Are you suggesting that a newspaper making an endorsement is "malicious election interference", or that there was "malicious election interference" involved in them deciding not to publish the endorsement?
You’re saying that Bezos telling the editorial board to not endorse is election interference?
I’m really struggling to see how not doing something could ever qualify as interference.
The whole concept of journalists endorsing a candidate feels a lot closer to interference. Feels a bit sad that the editorial board can’t see that without being told by someone like Bezos.
> I don't think there is anything wrong with a newspaper opinion section providing a clear, well-articulated endorsement of a candidate based on their merits.
Yes and no, but mostly no. The context is the problem. There's not a high enough wall between news and op-ed. When op-ed does what is supposed to be option and that simply reflects the "journalism" on the news side of the house, then both sides lose.
Put another way, before these entities dole out endorsements they need to work 100x harder to regain trust. What good is an enforcement if no one trusts you? FFS, the reviews on Amazon are more trustworthy than these self-proclaimed journalists.
It would have been OK to decide to forbid endorsements a year earlier or just after the elections.
The timing is extremely suspicious. Both Bezos and Patrick Soon-Shiong (LA Times) pushed this decision through suddenly at almost the same time. I don't believe the reasons given for making the decision suddenly now.
Trump has promised revenge if he wins. They caved under pressure or pivoted. If Trump gets an AG that does exactly what he wants, he will go after his enemies in courts, and other means. Bezos and other billionaires cave in when they face bigger power. Mohammed bin Salman hacked his phone and then killed his employer. Bezos prevented the release of the Jamal Khashoggi document in Amazon Prime so as not to anger MBS.

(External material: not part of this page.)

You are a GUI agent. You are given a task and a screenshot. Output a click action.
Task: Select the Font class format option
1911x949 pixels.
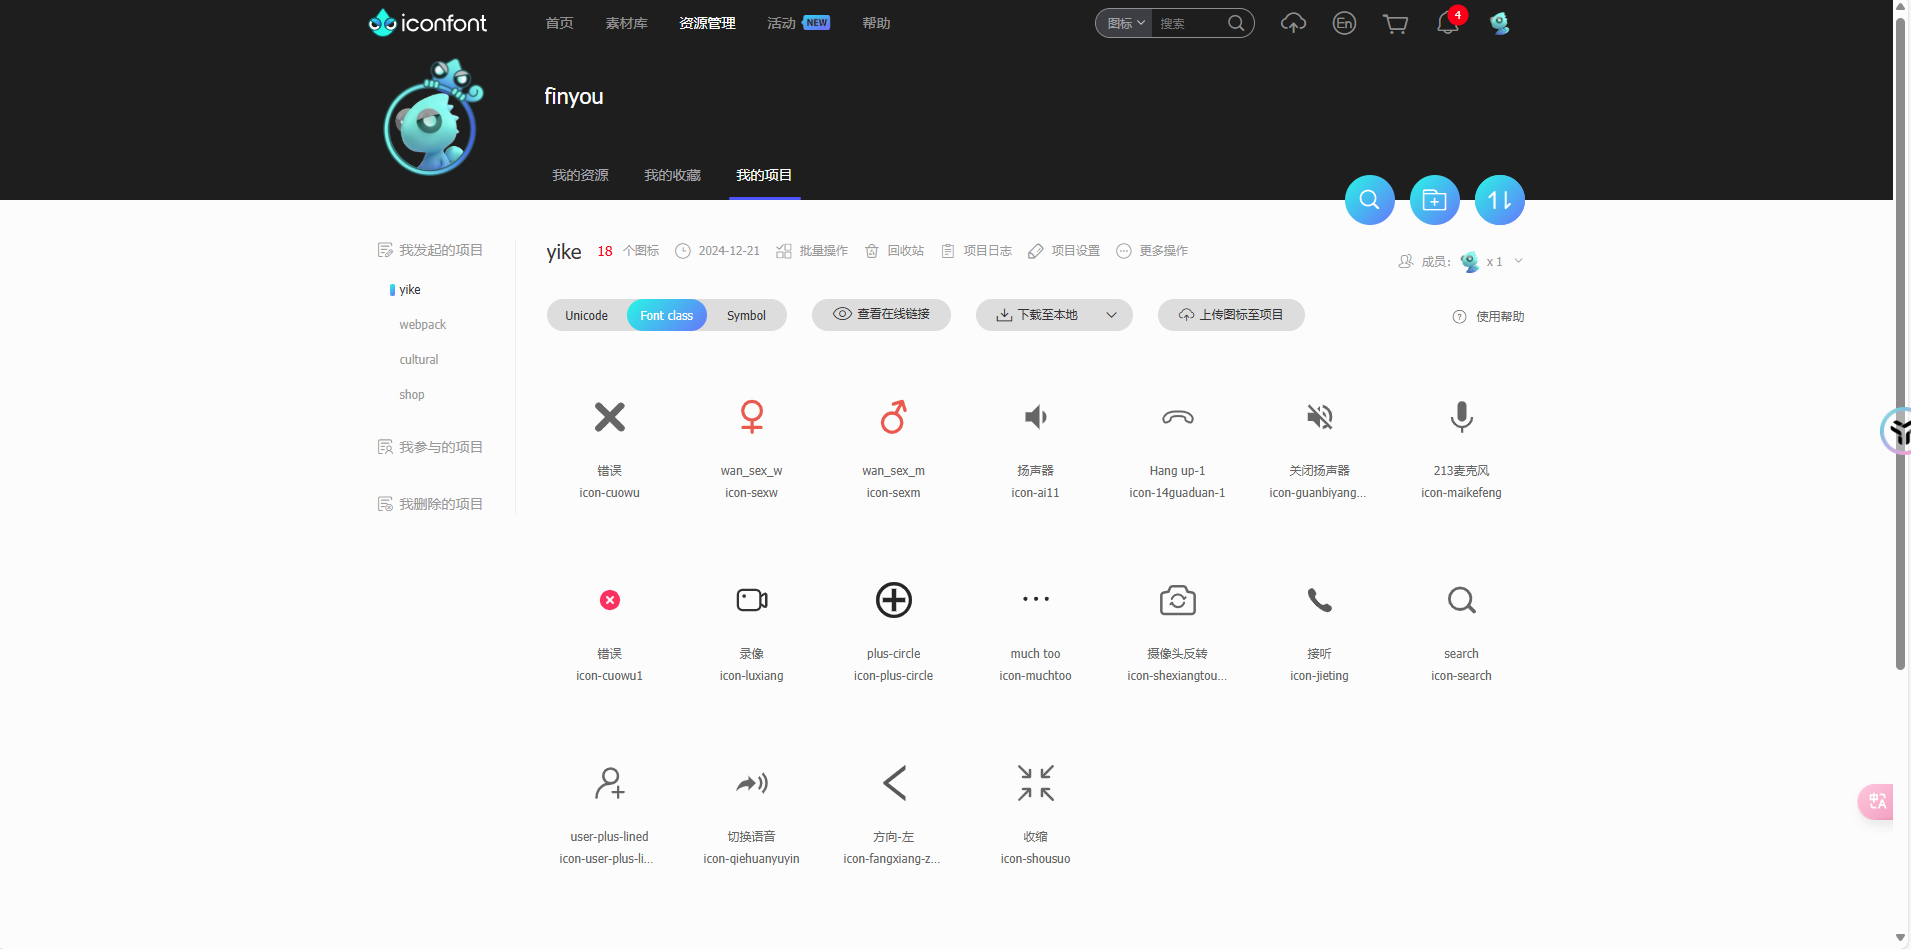(x=666, y=315)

Ostensibly, the LA Times owner's daughter claims that the decision not to endorse is tied to the Biden-Harris administrations stance on Gaza. Not sure whether to take that at face value or just a cop-out.
The same article notes that the newspaper itself and also the people who resigned from the paper over this say it has nothing to do with Gaza and his daughter was involved in none of the conversations about this.
My best guess is that she tried to use a brief spurt of interest in her family to get attention for a cause she was invested in, but since it was a lie no one else backed her up.